HeroDex was designed from the start to be low bandwidth and low server load though since as an indie we have a limited amount of money to throw at servers!

@pspeed said:
1500 players online at the same time?

Is it like a Farmville type of "sort of MMO social game" or an action RPG with interacting players and stuff? What kind of hardware and network connection do you expect to support 1500 players?



im more or so referring to runescape(http://runescape.com/)

and i dont know lol, thats why im asking. obviously runescape can hold up to 2k players on each of their servers which is all based in java(the server code)

Your main limitations on players-per-server include things like:



RAM/CPU per user - how much memory and processing you need for all the data on one player and the connection etc. This is linear growth so fairly predictable. If a 512mb server can support 100 users then a 1024mb one can support 200 (give or take a bit of overhead).
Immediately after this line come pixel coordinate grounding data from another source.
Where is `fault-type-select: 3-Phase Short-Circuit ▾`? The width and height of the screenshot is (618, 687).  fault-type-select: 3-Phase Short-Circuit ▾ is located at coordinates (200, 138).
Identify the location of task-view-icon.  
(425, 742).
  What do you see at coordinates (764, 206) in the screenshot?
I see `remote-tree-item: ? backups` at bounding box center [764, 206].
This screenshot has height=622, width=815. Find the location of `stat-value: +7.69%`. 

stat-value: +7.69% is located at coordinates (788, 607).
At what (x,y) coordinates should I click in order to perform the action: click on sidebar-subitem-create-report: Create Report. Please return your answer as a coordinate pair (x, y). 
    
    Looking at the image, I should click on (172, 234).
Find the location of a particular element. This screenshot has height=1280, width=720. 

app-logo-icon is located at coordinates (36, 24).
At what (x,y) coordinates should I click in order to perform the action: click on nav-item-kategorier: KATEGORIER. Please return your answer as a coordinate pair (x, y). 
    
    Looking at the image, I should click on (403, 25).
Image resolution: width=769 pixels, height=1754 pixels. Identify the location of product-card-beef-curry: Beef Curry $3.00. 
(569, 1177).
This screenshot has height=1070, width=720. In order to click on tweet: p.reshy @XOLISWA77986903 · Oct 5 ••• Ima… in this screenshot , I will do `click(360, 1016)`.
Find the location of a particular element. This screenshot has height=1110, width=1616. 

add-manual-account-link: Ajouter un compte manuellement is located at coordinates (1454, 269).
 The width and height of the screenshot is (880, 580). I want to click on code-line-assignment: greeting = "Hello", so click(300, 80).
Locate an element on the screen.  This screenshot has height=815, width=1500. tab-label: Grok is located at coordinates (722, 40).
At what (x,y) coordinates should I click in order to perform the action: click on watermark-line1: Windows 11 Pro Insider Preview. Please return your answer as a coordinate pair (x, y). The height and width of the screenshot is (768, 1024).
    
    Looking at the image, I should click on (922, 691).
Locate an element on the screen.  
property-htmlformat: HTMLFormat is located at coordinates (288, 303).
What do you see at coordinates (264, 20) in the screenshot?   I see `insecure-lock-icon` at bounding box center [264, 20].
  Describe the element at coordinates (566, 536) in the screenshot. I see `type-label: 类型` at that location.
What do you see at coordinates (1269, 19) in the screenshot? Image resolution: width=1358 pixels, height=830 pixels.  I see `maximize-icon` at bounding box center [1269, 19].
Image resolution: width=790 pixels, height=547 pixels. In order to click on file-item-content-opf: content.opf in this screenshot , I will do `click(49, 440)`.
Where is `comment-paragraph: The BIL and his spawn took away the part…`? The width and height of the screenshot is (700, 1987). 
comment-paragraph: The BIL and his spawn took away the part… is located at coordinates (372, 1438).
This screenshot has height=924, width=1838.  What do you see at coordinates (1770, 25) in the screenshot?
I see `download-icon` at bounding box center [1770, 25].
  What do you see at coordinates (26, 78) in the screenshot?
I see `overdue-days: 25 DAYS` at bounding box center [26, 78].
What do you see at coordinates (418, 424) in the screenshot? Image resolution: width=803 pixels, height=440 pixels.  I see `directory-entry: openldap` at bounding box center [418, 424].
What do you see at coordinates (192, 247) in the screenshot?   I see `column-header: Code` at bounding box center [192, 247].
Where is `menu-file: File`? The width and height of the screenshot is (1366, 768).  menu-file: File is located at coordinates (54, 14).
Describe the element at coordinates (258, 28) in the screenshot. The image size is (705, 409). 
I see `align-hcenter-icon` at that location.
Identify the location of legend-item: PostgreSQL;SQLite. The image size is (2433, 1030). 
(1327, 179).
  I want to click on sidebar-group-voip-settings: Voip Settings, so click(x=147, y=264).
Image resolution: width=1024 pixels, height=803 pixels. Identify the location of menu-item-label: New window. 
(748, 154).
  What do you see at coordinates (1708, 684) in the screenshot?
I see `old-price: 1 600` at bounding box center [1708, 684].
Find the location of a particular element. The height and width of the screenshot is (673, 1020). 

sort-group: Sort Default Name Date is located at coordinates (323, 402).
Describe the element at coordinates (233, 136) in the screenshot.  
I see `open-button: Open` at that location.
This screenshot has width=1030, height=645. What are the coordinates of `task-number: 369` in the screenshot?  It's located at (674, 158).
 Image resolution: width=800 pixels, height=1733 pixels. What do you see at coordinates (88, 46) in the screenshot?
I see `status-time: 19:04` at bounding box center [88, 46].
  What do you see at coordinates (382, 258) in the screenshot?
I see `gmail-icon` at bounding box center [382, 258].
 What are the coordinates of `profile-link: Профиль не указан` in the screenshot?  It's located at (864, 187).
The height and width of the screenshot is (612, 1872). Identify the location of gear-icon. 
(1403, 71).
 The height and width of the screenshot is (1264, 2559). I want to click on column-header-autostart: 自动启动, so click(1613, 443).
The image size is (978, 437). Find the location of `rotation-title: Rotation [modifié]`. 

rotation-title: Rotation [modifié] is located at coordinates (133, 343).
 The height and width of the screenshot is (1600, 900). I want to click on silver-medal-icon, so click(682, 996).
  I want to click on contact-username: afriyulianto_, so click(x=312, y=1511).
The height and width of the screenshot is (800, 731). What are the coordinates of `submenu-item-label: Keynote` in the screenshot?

Contention - how much the processing for each of those players is holding up other players as they try to access the data. This tends to rise as number of players increase and can be both very unpredictable and can end up horribly messy. You need someone who knows threading and contention very well or otherwise you can end up deadlocking your server and/or wasting a lot of cycles trying to resolve contention. (Examples - two players try and interact with the same object at once, three players all cross the finish line of a race, one player enters an area at the same time as another leaves it, etc.) The server needs to handle all of those cases and make the deterministic decision on what actually happens. Who gets the object, who wins the race, does the person arriving see the person leaving, etc, etc.



n-squared - How many of those players all decide to move into the same area and hence need to be able to all see each other. 10 people seeing each other = 100 updates. 20 = 400 updates. 100 = 10000 updates, etc…





Reduce the overhead per player, reduce the likelihood of players to cluster, avoid contention situations…and I’m just starting to scratch the surface!



Your algorithms are far more important than your choice of language here. Java or C or whatever - your server needs to work smart, not work hard.